Several individual scenes further reinforce the film's now-famous queer subtext.
Jessie's uneasy banter with his friend about their sports coach's visits to gay leather bars quickly degenerates into playful wrestling, leaving Jessie momentarily deprived of his tracksuit bottoms in a scene that is difficult to ignore.
The film's most discussed sequence follows shortly afterwards. Jessie wanders into a leather bar populated by men dressed in full fetish attire, where he unexpectedly encounters his sports coach similarly attired. The coach later forces Jessie to run laps around the school gymnasium late at night before events take a distinctly supernatural turn. While Jessie showers, the coach is stripped naked by an unseen force, whipped across the buttocks by possessed towels and ultimately left dead, tied to the shower fittings.
Meanwhile, Jessie watches helplessly as tennis balls explode from their cans and sporting equipment erupts around the gymnasium.
Some critics have interpreted the exploding tennis balls as symbolic of Jessie's increasingly uncontrollable sexual desires. Whether this represents deliberate symbolism or simply enthusiastic over-analysis remains impossible to prove. However, David Chaskin's later admission that he intentionally embedded gay themes throughout the screenplay certainly gives such interpretations considerably more credibility than they once possessed.
Viewed purely as a horror film, however, Freddy's Revenge is considerably less successful.

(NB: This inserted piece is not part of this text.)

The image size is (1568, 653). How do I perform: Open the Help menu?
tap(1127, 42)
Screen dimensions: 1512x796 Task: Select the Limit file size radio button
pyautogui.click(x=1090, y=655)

There is little of the mounting dread or carefully sustained tension that made Wes Craven's original so effective. Instead, the film lumbers somewhat unevenly towards an admittedly entertaining finale in which Freddy finally succeeds in emerging physically from Jessie's body to unleash chaos upon a high-school pool party hosted by Jessie's girlfriend, Lisa (Kim Myers), whose striking resemblance to Meryl Streep has often been remarked upon.
The practical effects remain great fun, particularly when viewed in the context of the pre-CGI era, when artists such as Dick Smith, Rob Bottin and Tom Savini were redefining what cinematic horror makeup could achieve. While Freddy's Revenge never reaches those extraordinary heights, its creature effects and transformations still retain considerable charm.
Whether one accepts the queer reading or not, it is difficult to deny that Freddy's Revenge is saturated with imagery, situations and symbolism that invite such interpretation. Freddy himself can readily be viewed as the physical manifestation of the hidden desires Jessie struggles so desperately to suppress before they finally burst forth—quite literally—from within him.
Coincidence alone no longer seems an entirely satisfactory explanation.
Whatever one's interpretation, Freddy's Revenge occupies a unique place within horror cinema. It may not be among the strongest entries in the series, but it has become one of its most endlessly discussed, transforming what was once dismissed as an odd sequel into one of the most intriguing cult films of the 1980s.